● Data

*** Block opens ***

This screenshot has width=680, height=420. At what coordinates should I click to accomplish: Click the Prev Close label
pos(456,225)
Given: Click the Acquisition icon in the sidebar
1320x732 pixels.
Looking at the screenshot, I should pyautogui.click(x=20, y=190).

*** Block closes ***
*** Block opens ***

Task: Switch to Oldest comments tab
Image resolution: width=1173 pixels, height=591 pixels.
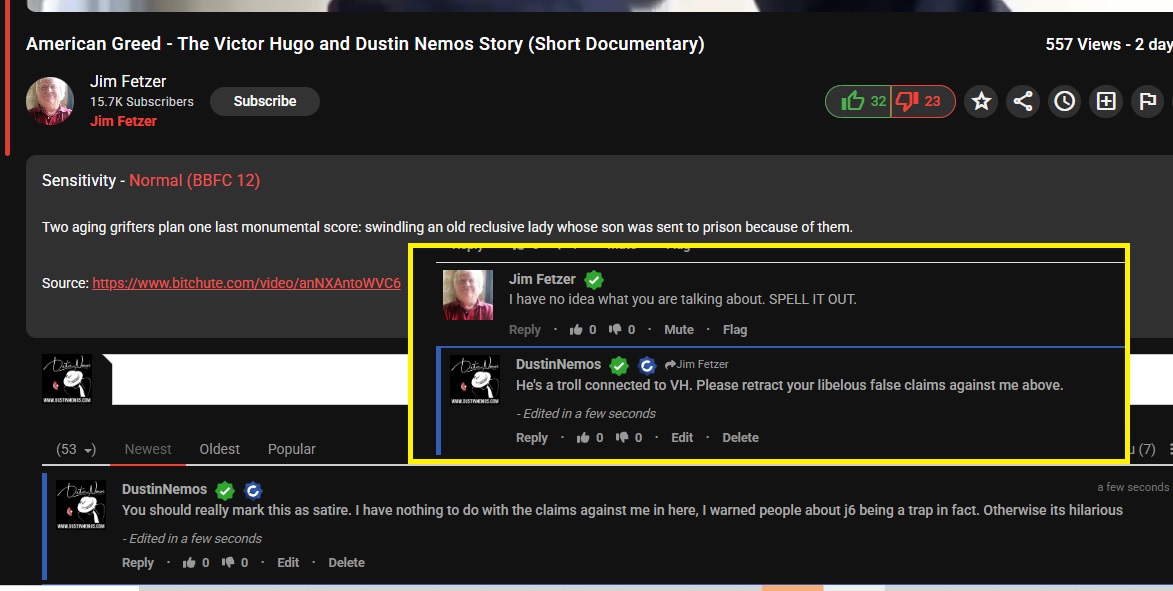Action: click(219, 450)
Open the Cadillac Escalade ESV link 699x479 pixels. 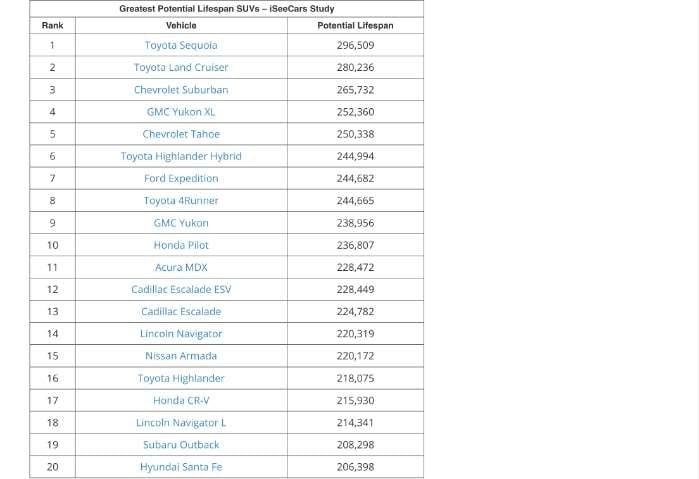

*** Block closes ***
*** Block opens ***

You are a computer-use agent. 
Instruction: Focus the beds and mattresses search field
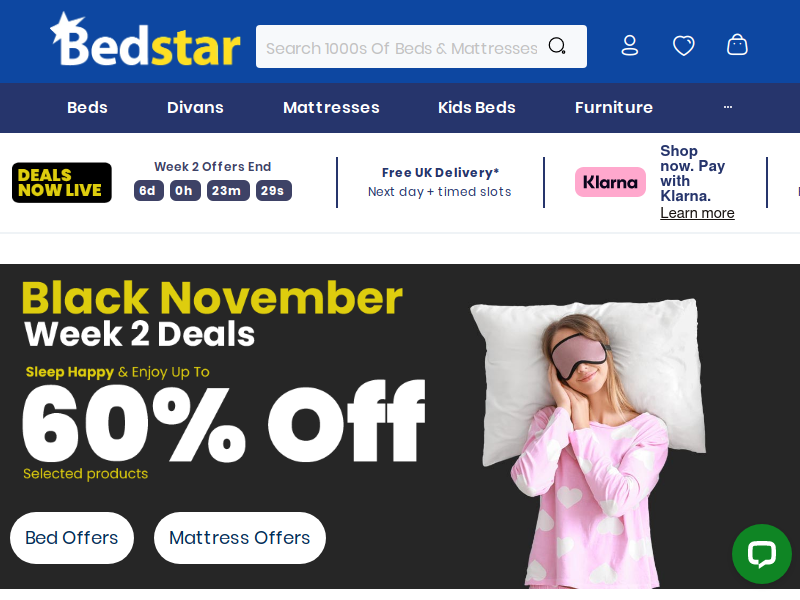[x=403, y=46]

*** Block closes ***

● Work required
The lines above starting at the one that holds "Task: Switch to Oldest comments tab" and ending at the one that holds "Open the Cadillac" are to be written out exactly, ends included, and no pictures are to be copied.

● Task result
Task: Switch to Oldest comments tab
Image resolution: width=1173 pixels, height=591 pixels.
Action: click(219, 450)
Open the Cadillac Escalade ESV link 699x479 pixels. 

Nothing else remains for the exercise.